§ WHAT THIS TASK INVOLVES
In the data below, count every line that holds the string "chart" and reply with the number alone.

(Dataset records)
::::
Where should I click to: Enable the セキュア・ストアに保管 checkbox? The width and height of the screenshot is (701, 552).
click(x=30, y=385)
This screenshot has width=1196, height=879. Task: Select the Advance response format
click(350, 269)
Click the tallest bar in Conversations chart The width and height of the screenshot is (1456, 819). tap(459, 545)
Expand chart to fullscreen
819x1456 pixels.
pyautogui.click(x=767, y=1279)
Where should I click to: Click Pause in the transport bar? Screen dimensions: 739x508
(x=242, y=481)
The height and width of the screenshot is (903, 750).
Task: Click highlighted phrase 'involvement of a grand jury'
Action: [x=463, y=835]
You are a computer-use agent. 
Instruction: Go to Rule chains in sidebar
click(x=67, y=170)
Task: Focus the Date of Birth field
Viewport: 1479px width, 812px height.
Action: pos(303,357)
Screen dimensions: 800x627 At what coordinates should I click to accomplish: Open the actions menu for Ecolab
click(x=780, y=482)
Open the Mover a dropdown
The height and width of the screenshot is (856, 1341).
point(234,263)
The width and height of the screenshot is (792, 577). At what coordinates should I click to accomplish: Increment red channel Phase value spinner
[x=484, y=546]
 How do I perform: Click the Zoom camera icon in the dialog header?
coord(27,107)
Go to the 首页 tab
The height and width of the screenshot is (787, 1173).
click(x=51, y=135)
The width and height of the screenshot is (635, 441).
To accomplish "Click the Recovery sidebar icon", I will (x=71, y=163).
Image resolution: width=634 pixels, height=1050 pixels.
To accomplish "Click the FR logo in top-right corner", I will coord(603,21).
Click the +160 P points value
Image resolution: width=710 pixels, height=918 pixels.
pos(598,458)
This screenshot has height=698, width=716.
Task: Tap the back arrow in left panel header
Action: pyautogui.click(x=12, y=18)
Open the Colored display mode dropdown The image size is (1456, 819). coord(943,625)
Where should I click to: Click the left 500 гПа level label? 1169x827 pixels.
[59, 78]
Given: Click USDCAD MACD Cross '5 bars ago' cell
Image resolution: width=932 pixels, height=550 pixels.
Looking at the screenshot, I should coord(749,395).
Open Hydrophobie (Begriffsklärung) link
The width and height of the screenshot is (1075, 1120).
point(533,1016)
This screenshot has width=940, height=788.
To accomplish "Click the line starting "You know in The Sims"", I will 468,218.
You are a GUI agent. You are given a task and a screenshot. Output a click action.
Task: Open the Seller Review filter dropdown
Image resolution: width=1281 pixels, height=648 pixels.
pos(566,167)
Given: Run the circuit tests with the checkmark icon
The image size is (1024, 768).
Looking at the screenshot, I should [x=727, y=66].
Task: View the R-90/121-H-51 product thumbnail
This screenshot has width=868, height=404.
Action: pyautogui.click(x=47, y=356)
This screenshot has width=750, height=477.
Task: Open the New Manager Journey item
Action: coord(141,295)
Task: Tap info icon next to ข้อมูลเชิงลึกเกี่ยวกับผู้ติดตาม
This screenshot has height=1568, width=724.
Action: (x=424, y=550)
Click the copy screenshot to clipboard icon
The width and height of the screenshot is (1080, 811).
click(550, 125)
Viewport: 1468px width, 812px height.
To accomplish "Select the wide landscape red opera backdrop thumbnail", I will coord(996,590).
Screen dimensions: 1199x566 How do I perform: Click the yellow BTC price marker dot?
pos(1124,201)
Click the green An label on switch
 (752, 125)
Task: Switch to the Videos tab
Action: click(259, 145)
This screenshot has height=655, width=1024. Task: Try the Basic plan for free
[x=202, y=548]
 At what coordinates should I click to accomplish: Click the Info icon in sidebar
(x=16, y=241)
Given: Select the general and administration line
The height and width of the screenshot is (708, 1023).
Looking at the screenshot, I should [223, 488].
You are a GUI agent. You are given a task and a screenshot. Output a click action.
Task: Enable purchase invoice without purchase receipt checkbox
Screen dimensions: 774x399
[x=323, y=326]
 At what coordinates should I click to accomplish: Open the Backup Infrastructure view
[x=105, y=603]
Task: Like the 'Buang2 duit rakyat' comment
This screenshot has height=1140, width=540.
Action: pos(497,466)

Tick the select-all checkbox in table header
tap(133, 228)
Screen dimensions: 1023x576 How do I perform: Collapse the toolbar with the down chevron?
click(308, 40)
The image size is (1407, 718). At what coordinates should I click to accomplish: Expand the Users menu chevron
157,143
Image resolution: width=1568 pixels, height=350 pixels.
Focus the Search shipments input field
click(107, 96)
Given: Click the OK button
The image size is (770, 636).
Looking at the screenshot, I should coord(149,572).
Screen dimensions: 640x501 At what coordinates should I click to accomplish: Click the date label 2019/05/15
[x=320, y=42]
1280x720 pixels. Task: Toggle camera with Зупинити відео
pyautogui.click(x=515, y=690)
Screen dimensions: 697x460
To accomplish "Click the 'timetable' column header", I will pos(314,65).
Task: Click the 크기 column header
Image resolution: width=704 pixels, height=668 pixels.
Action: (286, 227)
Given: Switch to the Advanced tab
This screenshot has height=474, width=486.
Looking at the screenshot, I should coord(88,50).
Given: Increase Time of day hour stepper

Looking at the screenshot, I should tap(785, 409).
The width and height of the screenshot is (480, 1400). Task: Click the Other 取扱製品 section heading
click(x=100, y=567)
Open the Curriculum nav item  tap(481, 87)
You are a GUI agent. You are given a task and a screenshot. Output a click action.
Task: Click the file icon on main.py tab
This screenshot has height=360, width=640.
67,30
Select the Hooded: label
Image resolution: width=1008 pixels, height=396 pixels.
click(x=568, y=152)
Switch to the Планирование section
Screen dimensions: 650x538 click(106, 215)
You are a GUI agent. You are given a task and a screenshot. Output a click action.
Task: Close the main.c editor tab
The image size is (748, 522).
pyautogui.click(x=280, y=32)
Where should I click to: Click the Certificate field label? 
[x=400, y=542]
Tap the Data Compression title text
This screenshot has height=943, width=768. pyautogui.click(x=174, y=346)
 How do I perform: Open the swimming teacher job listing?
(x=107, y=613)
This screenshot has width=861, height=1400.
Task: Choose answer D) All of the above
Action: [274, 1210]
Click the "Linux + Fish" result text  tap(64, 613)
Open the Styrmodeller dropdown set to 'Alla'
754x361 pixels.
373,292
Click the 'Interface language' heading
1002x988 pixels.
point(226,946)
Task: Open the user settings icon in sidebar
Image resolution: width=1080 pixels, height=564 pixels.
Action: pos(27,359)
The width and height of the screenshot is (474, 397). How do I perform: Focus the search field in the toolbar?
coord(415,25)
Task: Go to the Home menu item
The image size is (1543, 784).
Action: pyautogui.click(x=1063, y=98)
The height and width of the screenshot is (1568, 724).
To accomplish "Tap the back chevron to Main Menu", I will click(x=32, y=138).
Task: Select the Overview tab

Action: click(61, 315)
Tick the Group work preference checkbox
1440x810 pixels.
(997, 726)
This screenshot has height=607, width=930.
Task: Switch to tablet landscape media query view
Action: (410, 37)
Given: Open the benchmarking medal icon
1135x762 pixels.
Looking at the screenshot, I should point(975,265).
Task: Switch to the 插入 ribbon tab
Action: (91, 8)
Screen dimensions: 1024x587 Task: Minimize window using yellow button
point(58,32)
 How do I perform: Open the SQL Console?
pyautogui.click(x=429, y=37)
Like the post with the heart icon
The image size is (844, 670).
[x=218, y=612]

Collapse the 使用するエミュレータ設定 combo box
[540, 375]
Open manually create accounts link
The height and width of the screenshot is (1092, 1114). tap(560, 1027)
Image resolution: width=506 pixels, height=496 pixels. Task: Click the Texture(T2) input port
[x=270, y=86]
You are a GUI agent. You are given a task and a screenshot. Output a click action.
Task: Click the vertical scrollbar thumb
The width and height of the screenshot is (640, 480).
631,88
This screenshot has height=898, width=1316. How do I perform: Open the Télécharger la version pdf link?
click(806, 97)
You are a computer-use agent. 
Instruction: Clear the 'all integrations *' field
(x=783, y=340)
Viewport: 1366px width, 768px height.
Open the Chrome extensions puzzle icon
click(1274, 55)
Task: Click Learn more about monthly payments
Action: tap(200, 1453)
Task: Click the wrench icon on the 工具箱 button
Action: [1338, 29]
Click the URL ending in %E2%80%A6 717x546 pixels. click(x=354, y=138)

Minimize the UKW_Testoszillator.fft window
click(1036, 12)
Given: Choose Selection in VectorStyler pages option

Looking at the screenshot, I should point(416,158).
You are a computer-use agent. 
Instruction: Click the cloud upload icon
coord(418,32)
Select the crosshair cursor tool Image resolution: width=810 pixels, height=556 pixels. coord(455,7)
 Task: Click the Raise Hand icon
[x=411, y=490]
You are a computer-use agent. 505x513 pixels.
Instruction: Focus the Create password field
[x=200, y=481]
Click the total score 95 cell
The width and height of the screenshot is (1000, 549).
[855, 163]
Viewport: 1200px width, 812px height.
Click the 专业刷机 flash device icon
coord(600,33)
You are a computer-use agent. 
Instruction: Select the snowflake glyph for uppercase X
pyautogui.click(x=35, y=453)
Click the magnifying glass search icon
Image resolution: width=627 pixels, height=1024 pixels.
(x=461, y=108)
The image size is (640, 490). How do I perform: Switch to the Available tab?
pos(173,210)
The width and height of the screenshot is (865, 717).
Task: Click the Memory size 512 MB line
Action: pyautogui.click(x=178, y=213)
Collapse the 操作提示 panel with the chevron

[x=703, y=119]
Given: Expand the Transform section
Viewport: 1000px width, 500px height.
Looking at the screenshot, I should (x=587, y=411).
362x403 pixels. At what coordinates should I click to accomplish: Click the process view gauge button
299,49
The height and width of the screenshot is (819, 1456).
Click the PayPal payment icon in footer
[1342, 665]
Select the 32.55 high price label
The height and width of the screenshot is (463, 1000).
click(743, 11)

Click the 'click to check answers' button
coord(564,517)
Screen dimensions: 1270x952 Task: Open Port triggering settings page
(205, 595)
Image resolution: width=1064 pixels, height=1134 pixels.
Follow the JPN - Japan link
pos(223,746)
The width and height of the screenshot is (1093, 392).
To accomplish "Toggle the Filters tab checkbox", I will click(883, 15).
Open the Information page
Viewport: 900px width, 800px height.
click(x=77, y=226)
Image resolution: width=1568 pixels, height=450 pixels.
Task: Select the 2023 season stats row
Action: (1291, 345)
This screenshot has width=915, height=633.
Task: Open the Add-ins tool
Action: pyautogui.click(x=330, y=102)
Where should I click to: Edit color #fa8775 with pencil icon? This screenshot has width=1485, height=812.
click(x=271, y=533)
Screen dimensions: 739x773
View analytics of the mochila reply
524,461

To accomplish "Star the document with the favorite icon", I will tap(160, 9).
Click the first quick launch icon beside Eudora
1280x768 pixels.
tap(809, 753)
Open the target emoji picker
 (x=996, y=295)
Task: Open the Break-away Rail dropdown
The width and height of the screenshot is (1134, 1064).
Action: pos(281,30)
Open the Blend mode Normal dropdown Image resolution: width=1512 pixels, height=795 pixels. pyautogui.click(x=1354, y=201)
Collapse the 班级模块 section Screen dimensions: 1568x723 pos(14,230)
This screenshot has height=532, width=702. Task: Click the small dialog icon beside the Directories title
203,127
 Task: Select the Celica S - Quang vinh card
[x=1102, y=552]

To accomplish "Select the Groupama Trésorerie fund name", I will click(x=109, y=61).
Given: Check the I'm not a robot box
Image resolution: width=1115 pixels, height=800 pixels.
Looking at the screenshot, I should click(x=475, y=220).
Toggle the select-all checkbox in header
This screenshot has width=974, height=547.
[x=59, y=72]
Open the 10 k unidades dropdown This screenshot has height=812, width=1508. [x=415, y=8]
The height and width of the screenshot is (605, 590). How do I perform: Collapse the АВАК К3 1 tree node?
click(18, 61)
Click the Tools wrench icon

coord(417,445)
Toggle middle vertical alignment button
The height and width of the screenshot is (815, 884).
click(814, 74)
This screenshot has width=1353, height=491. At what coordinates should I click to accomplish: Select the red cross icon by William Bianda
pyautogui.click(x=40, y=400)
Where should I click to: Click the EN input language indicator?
::::
§ SOLUTION TO THIS EXERCISE
2